Independence with single random variables implies the independence of collection.

Question

On probability space $\left(\Omega,\mathscr{F},P\right)$, assume a sub $\sigma$-algebra $\mathscr{F}_{0}$ and random variable $X,Y$ are independent with $\mathscr{F}_{0}$. Do we have $\left(X,Y\right)$ is independent with $\mathscr{F}_{0}$?
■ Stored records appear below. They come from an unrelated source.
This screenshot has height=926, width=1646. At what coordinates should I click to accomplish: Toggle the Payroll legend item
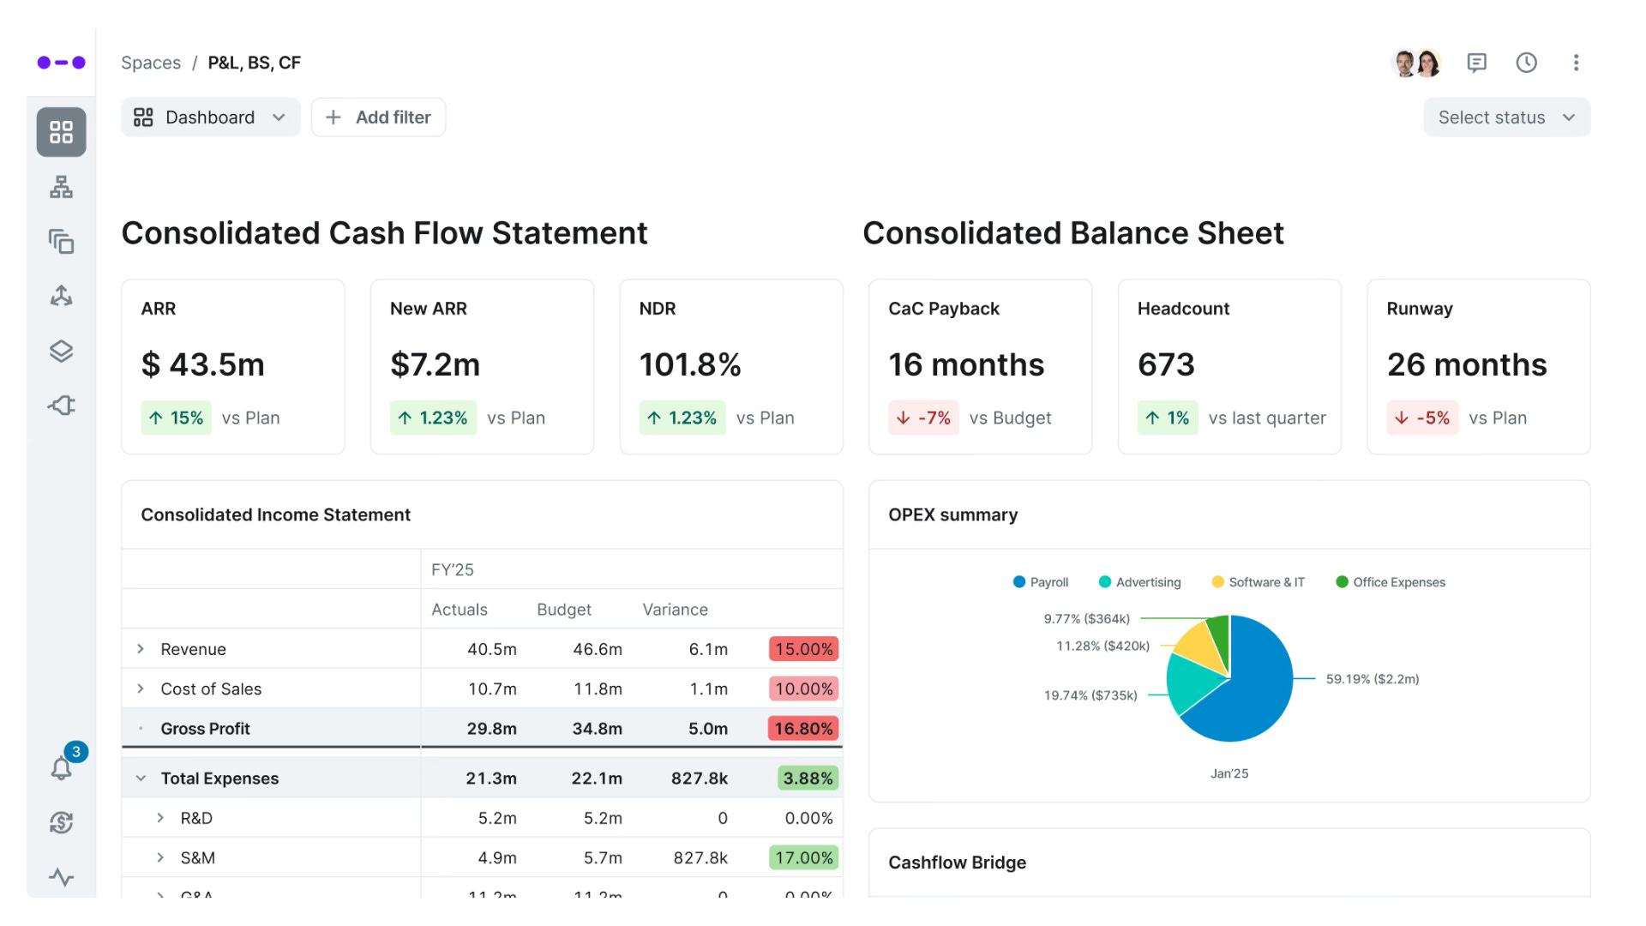(x=1041, y=582)
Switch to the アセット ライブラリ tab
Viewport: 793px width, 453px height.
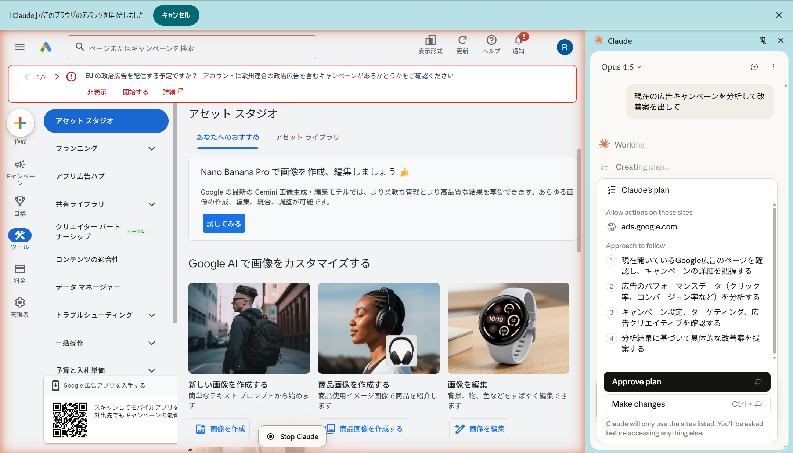(x=307, y=137)
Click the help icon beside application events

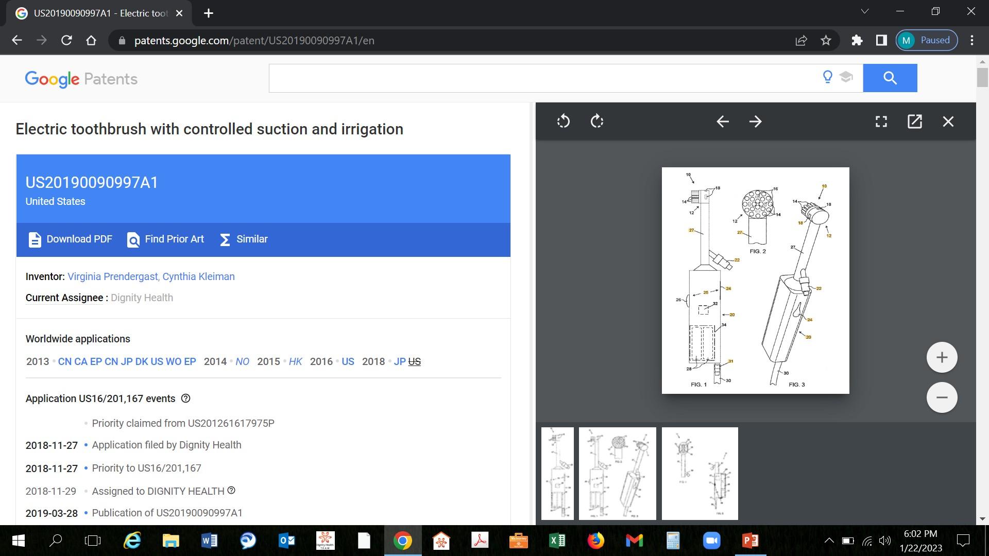pyautogui.click(x=186, y=398)
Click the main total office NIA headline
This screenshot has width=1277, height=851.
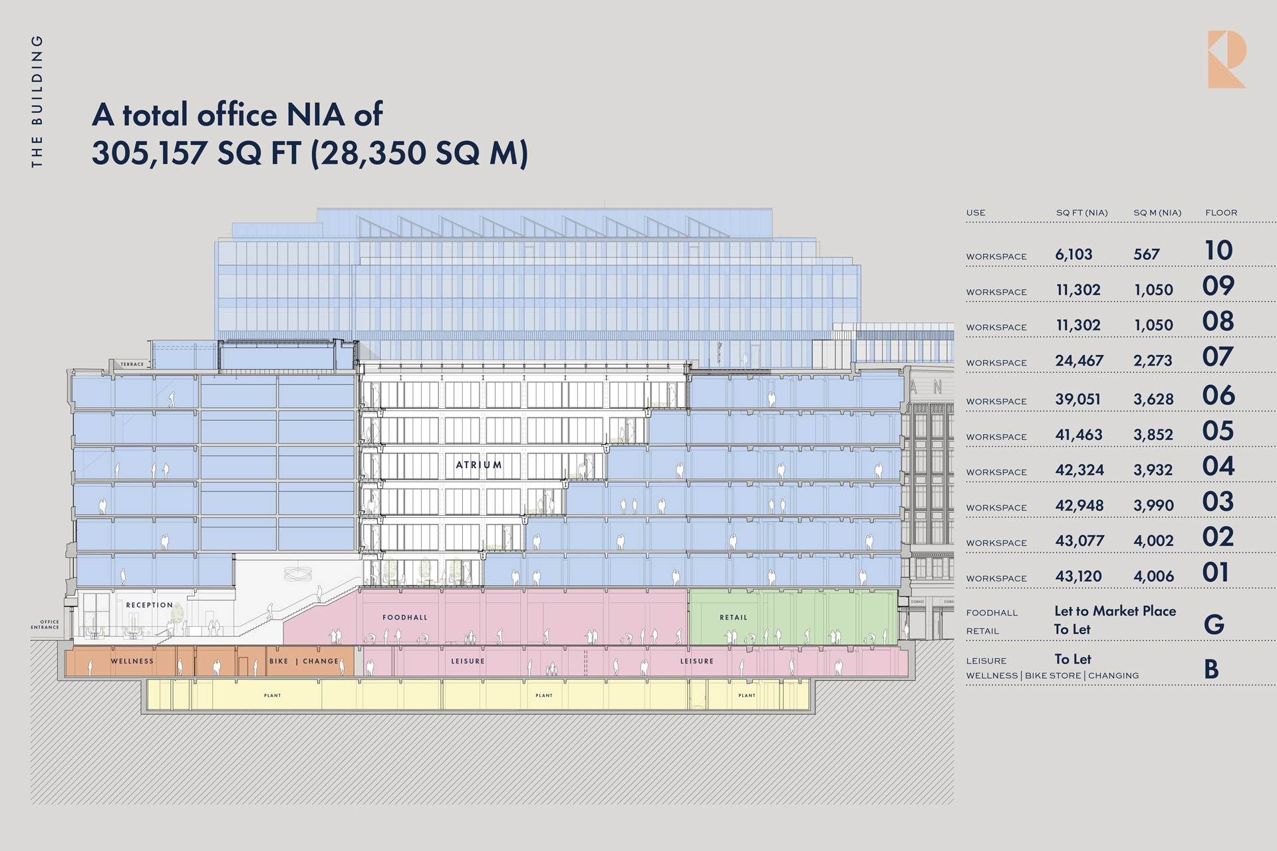(309, 134)
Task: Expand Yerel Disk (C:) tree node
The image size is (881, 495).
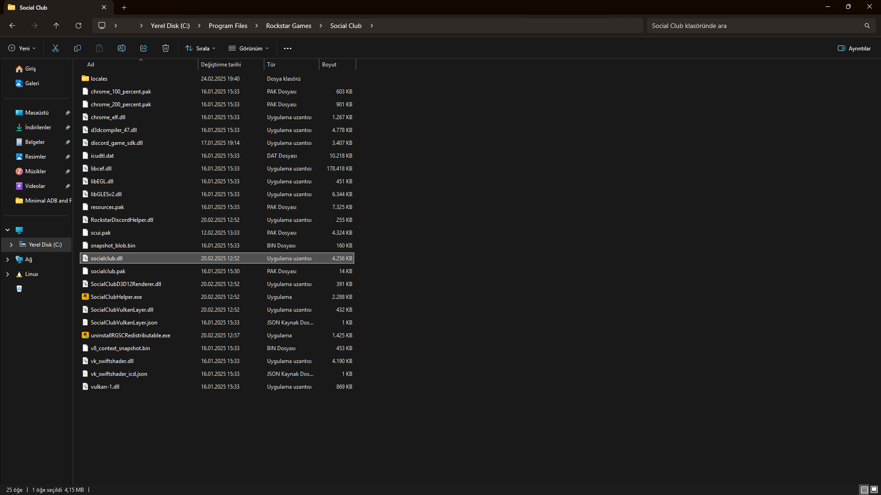Action: pos(11,245)
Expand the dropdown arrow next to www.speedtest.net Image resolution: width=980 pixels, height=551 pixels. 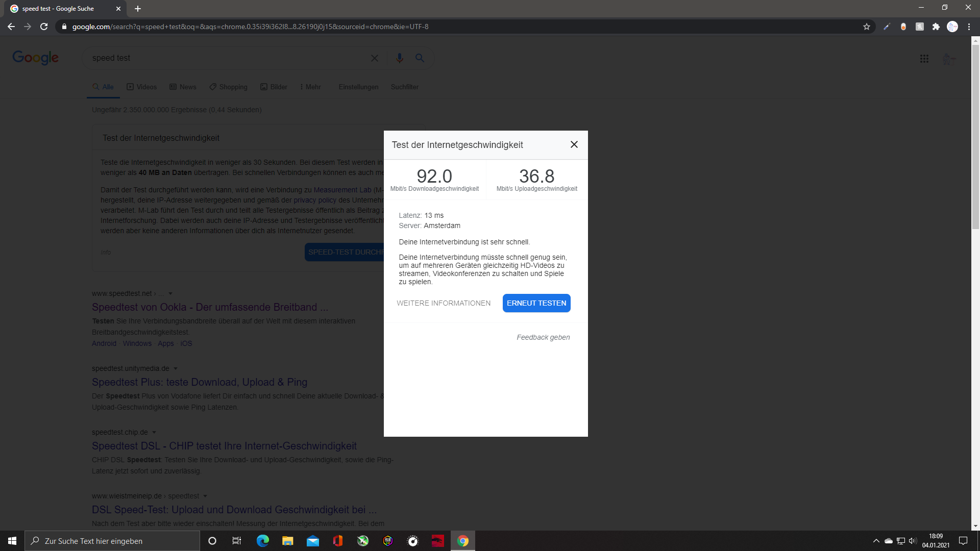pos(170,293)
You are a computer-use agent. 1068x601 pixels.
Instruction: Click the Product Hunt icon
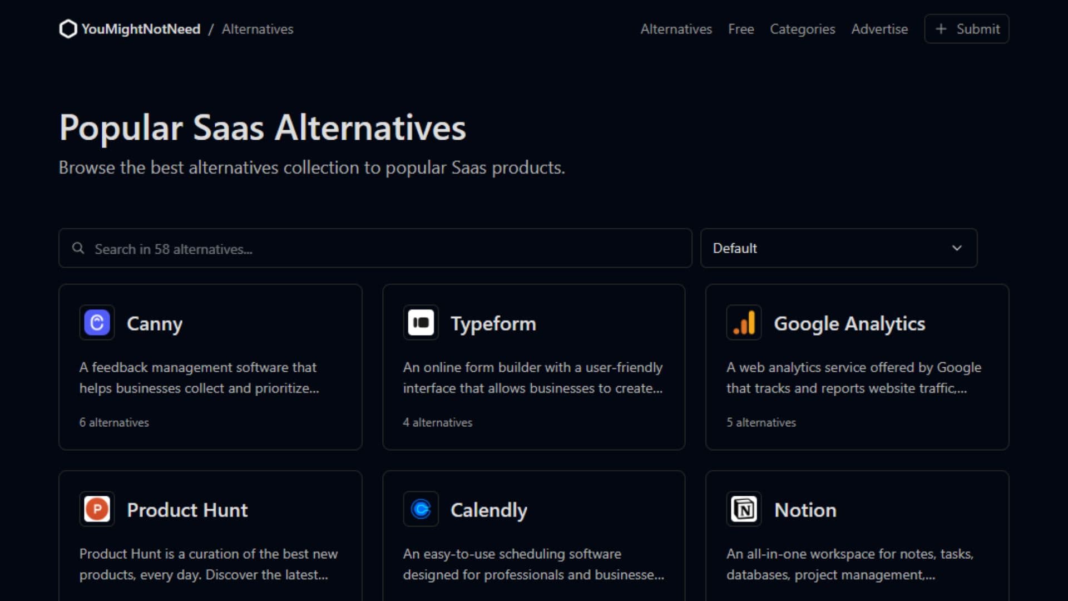coord(96,509)
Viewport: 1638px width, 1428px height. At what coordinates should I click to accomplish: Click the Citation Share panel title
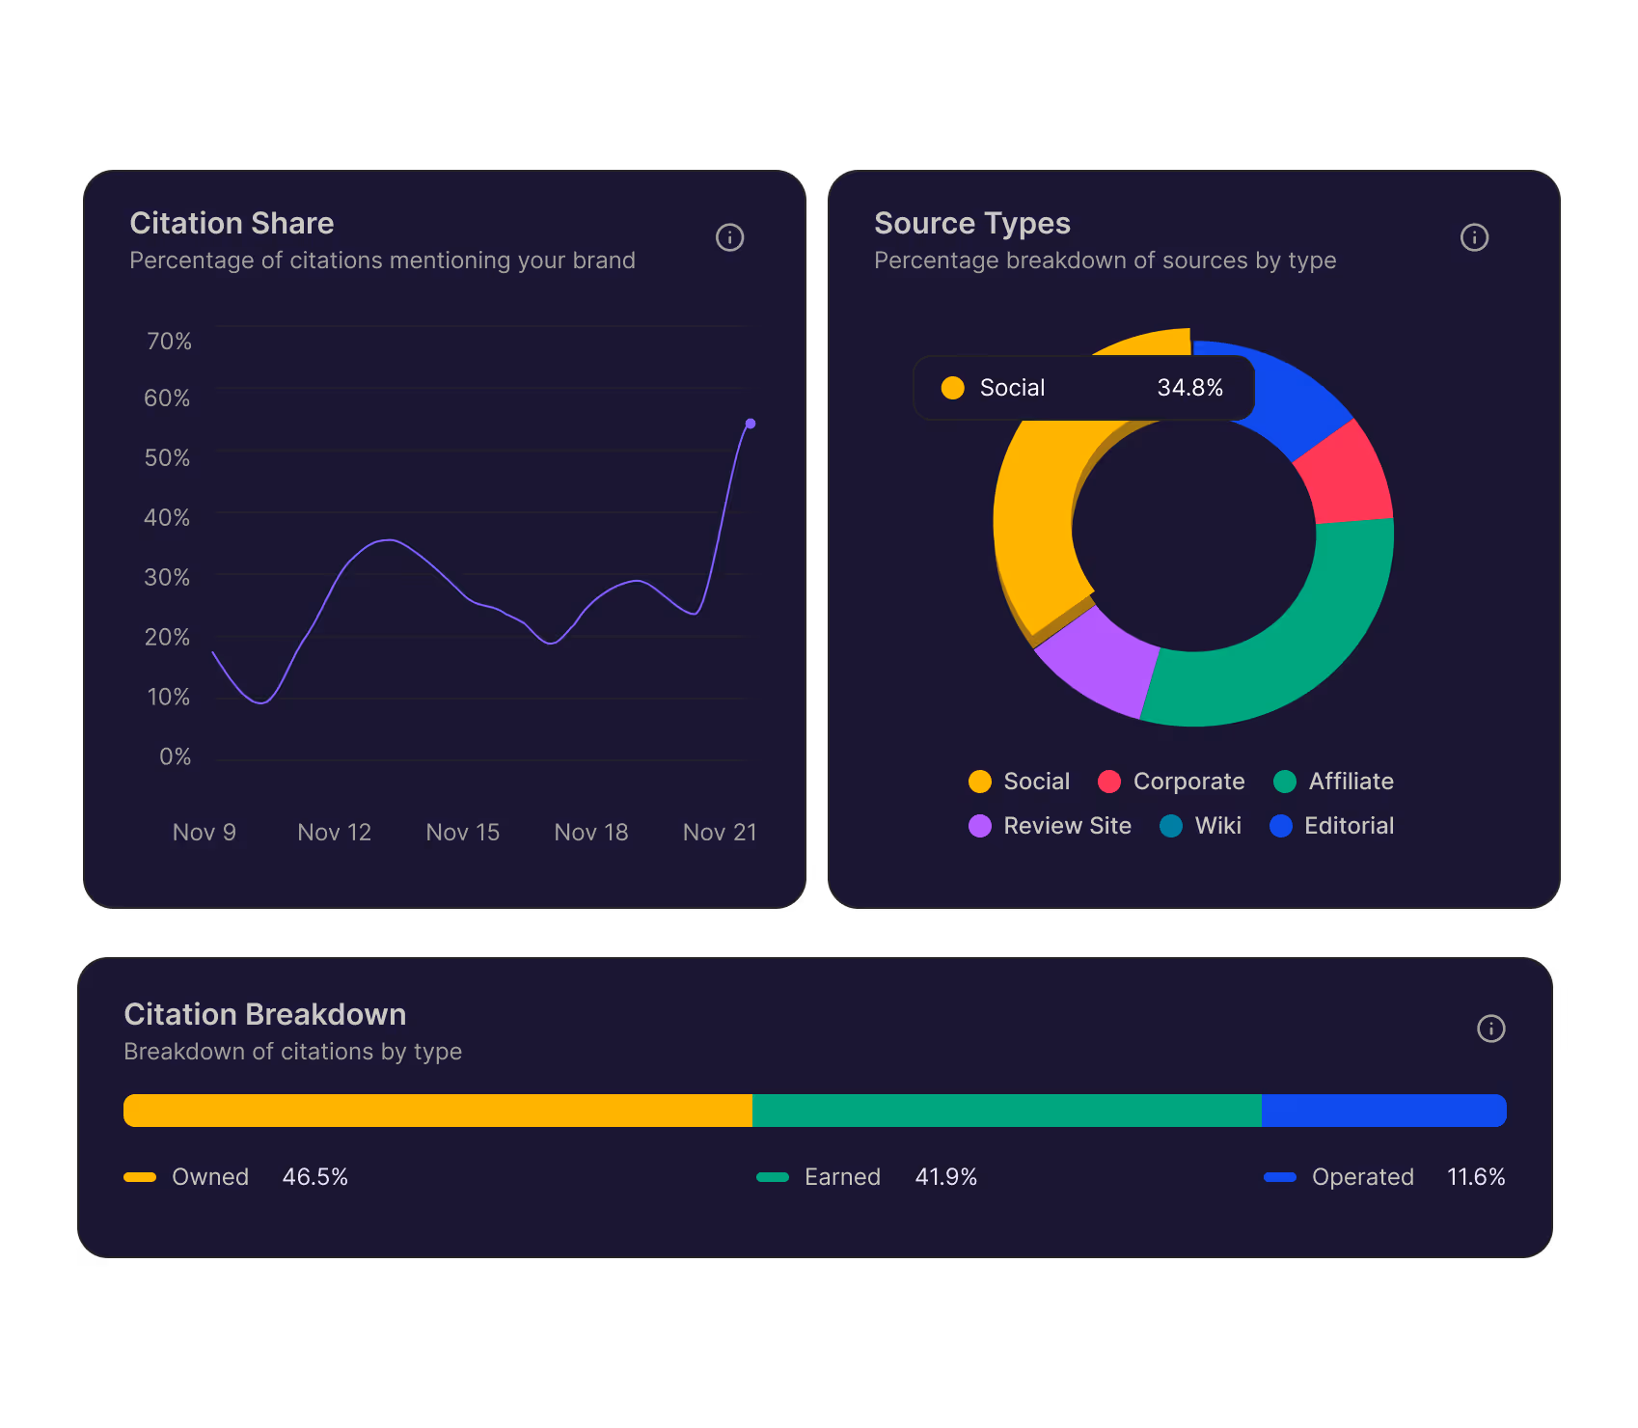click(x=232, y=223)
Since $\sigma\left(X,Y\right)=\sigma\left(\mathscr{G}\right)$where $$\mathscr{G}=\left\{ \omega\in\Omega:X^{-1}\left(\omega\right)\in A,Y^{-1}\left(\omega\right)\in B,A,B\in\mathscr{B}\left(\mathbb{R}\right)\right\}$$ Since $\mathscr{G}$ is a $\pi$-system, we just need to show that whether $\mathscr{F}_{0}$ and $\mathscr{G}$ are independent. But how do we show this? (We may also assume the independence of $X$ and $Y$)

Answer 1

Let $X,Y$ be two i.i.d. random variables, with $\Pr(X=1)=\Pr(X=-1)=1/2$. Let $\mathcal F_0$ be the $\sigma$-algebra generated by the random variable $XY$. Then:

• $X$ is independent of $Y$ by definition;
• $X$ is independent of $\mathcal F_0$ since for $\epsilon,\epsilon'\in\{-1,1\}$, $$\Pr(X=\epsilon;XY=\epsilon')=P(X=\epsilon,Y=\epsilon\epsilon')=1/4=\Pr(X=\epsilon )\Pr( XY=\epsilon') ;$$
• for the same reason, $Y$ is independent of $\mathcal F_0$.
• But $(X,Y)$ is not independent of $\mathcal F_0$, otherwise, a measurable function of $(X,Y)$ would be independent of $\mathcal F_0$, in particular, $XY$, which is not possible since this random variable is not degenerated.